And the girls remember I’m coming from my test, my minor medical procedure, so they’ve left a heating pad and a bowl of Sandy’s homemade chocolate pudding by my headset, in my usual chair. I keep calling it that, a minor medical procedure. Everyone knows that means woman stuff, something that begins with a pinch and then some pressure. So much of the female reproductive system summed up in two sensations.
They would have understood if I hadn’t come in tonight, but what was I going to do at home – sit there with the same cramps, alone? Most of the other girls have husbands or kids or both so they come here to work in private together. A couple teachers grade between calls. They update our word bank, keep it fresh, prepare us for any fetish. We can talk about bondage, feet, golden showers properly. That’s what you get when you call Whispers.

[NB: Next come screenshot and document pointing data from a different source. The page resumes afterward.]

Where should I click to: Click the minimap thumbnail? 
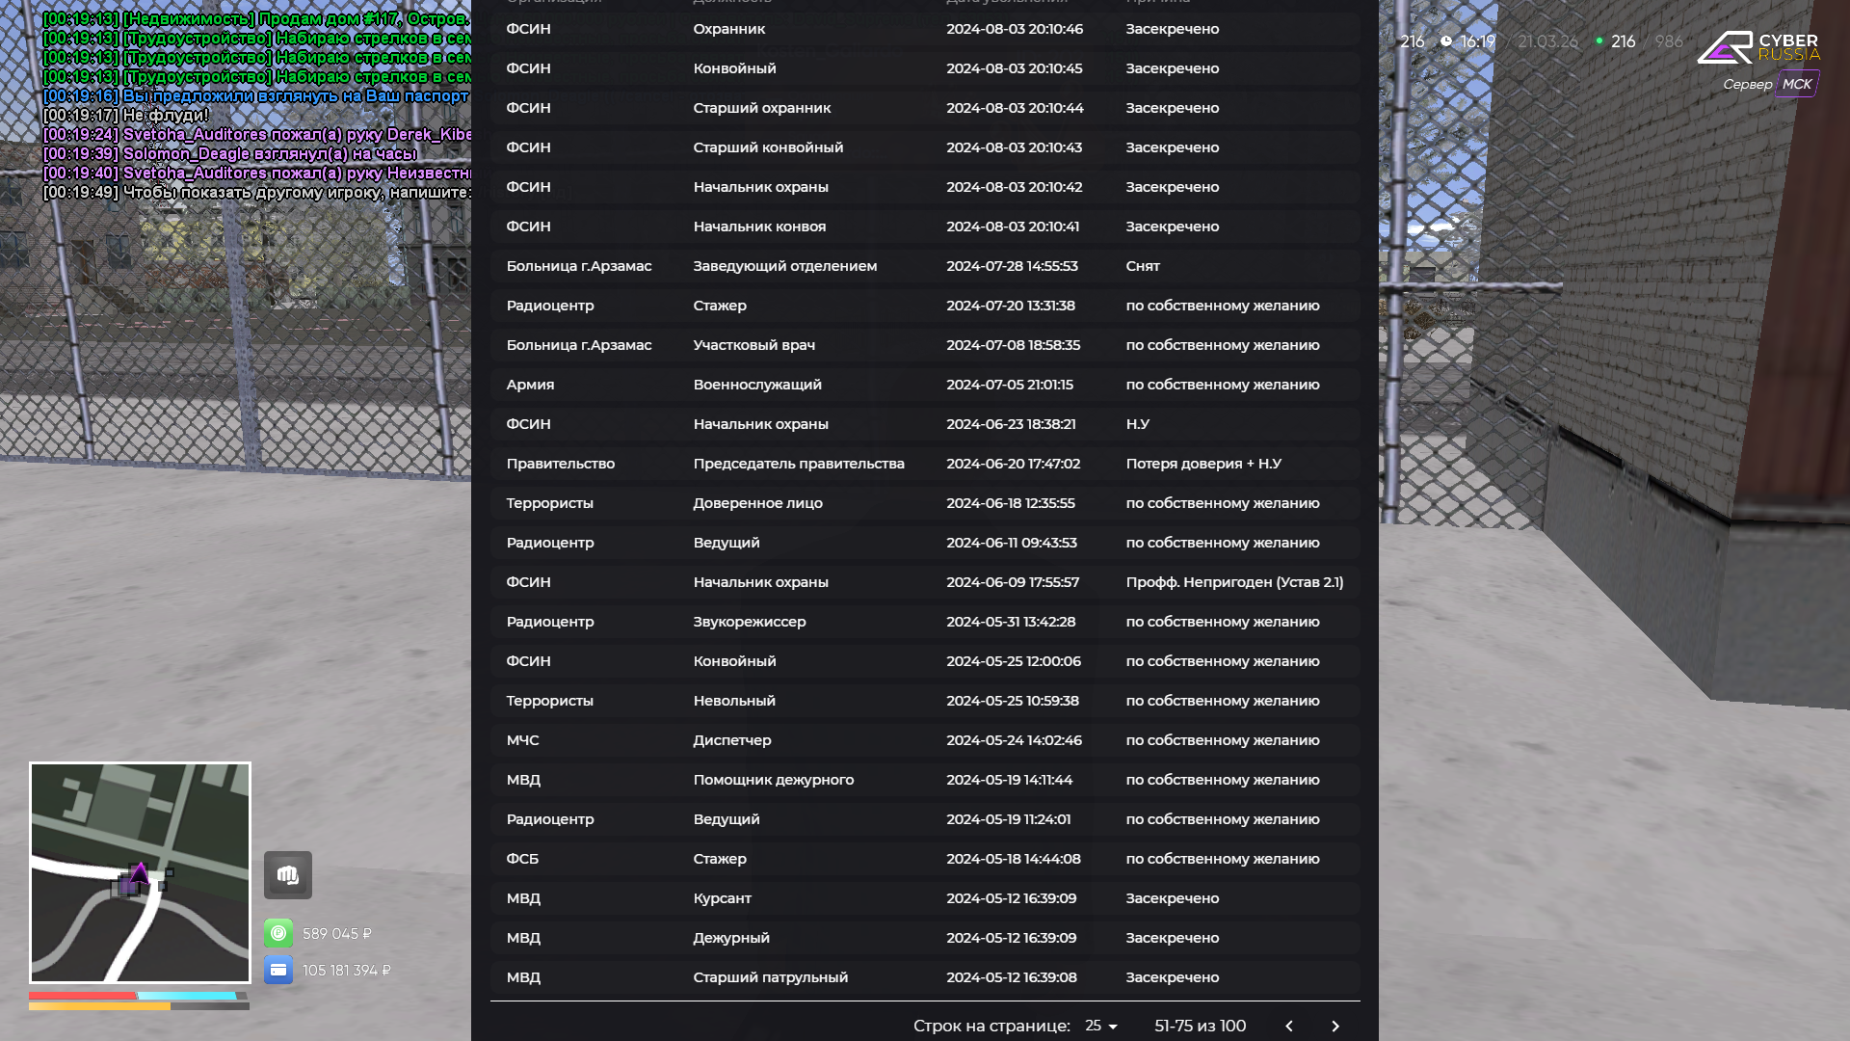140,872
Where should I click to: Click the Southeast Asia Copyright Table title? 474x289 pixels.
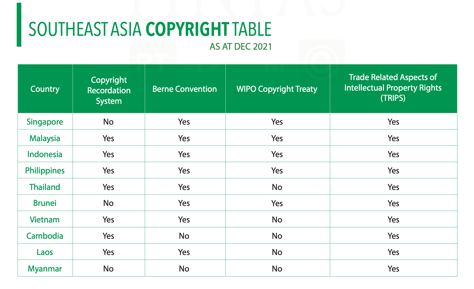(x=150, y=29)

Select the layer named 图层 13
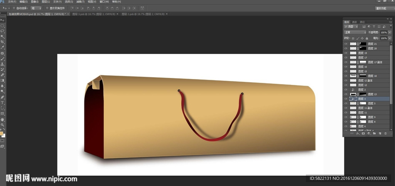tap(372, 94)
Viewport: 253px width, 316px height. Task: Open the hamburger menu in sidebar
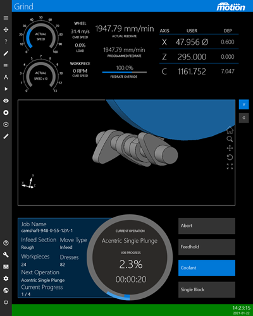pos(6,18)
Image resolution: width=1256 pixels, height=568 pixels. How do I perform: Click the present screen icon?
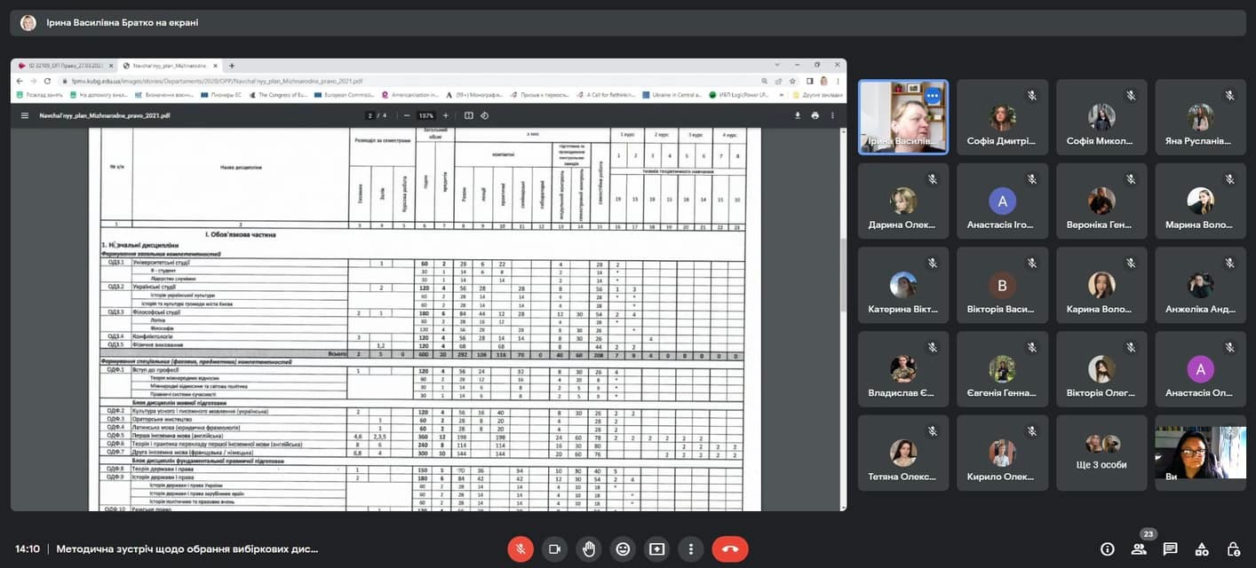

Friday is a slow night, and I work my way through the bowl of pudding, waiting. When my phone rings, Debra Jo announces she’s connecting me to a man who wants “just a nice normal girl.”
The most elaborate fetish of them all.
I adjust my heating pad as he asks what I’m wearing. The answer isn’t lingerie; it’s never lingerie. Sometimes I say a bathrobe or cutoffs and a bra. Tonight: knee socks, underwear, a tank top. It’s about being believable, not factual.
In a different corner of the room, I hear Earl murmuring into his headset, a low rumble of soothing sounds, the words indistinct. Though he’s not the only man on staff, he’s the only one who comes into the office. He drinks out of the same Cathy cartoon mug every shift and sometimes will leave a comic strip clipping for one of us to find.
I keep my voice raspy, seductive as I speak to the man on the end of my line, call him baby, name places on his body a nice normal girl would put her hands, her mouth. I try to mean it, I always do, but it feels so removed, routine. Like the nurse today insisting I had to pee in a cup before they could do anything.
After an unsuccessful attempt that resulted in nothing in the cup and just a bit more than nothing on my hand, I had asked why. “We can’t do this if you might be pregnant,” she’d finally said. I told her I wasn’t; still, she wouldn’t budge. “It’s standard operating procedure.”
I was so tired and my bladder was so empty that I told her the truth: I haven’t had sex for three years.
She didn’t meet my eyes again.
When I hang up, Earl has gone quiet. I can’t hear Sandy either. Just the clack of knitting needles and the buzz of the microwave.
It’s quieter now than when Debra Jo started this place back in the ’90s, she’s told us, now that there’s free internet porn and all. Yet, there’s something about connecting with a voice on the other end of the line. Something about the space to be in another life. And it’s safer, too: you can talk it all out and not worry about heartbreak or sexually transmitted infections, like the woefully common virus, the one we all have apparently and you might not even know you’re carrying until surprise: we need to check your cervix for cancer.
I wait around for several more calls to come my way, but I can’t keep anyone on the phone long enough to hit the goal time of thirty minutes. These nights happen to all of us, and anyway, the last bus will be by soon. I wash the pudding bowl and leave it for Sandy. Thank you, I scrawl on a sticky note. I don’t have to say more. Here, it’s only the talk you want to make.
It feels colder than predicted outside, and I can’t tell if it’s the absence of the heating pad or if we’re headed for an early winter. I fish in my pockets for my gloves, trying to decide if I should treat myself to a cab or get the bus as planned. The cramps are back, which makes the decision harder and easier. I picture my drafty apartment. No snacks. Nothing there. The bus is less comfortable but will take more of my night.
It’s probably time for a cat.
“Sylvie!” I turn to see Debra Jo jogging toward me, gray hair flying as she holds out my scarf. “You forgot this.”
I thank her as I loop the scarf around my neck. A knot for extra warmth. “See you Tuesday,” I say.
“Wait.” Debra Jo reaches out to stop me, and I flinch. “Are you okay?”
I don’t know what to say. I can’t answer about my minor medical procedure – the ache from the biopsy and the waiting for the result – without covering the rest, the string of nights that got me here, names blurring together, unattached but not alone. And if I had known those days would suddenly end, that a dry spell would become months would become years, that while I was creating a fantasy for others on the phone and for myself in bars and bathrooms, everyone else was settling down with something real, would I have been more careful, or would I have just done it more?
Debra Jo waits. When the answer doesn’t come, she wraps her arms around me. My body is stiff at first, but then I fall into her hug: the warmth of someone else doing the caring and the carrying. And now that I’ve let it go, it’s going to be up to her to pull away.
Notes from Guest Reader Christopher Allen
First of all, this story is so emotionally affecting that the first time I read Sylvie’s narration ‘These nights happen to all of us’ I nodded and said, ‘Damn.’ This is real, honest writing, but also, in terms of technique, layered and expansive. It’s such a great example of flash fiction.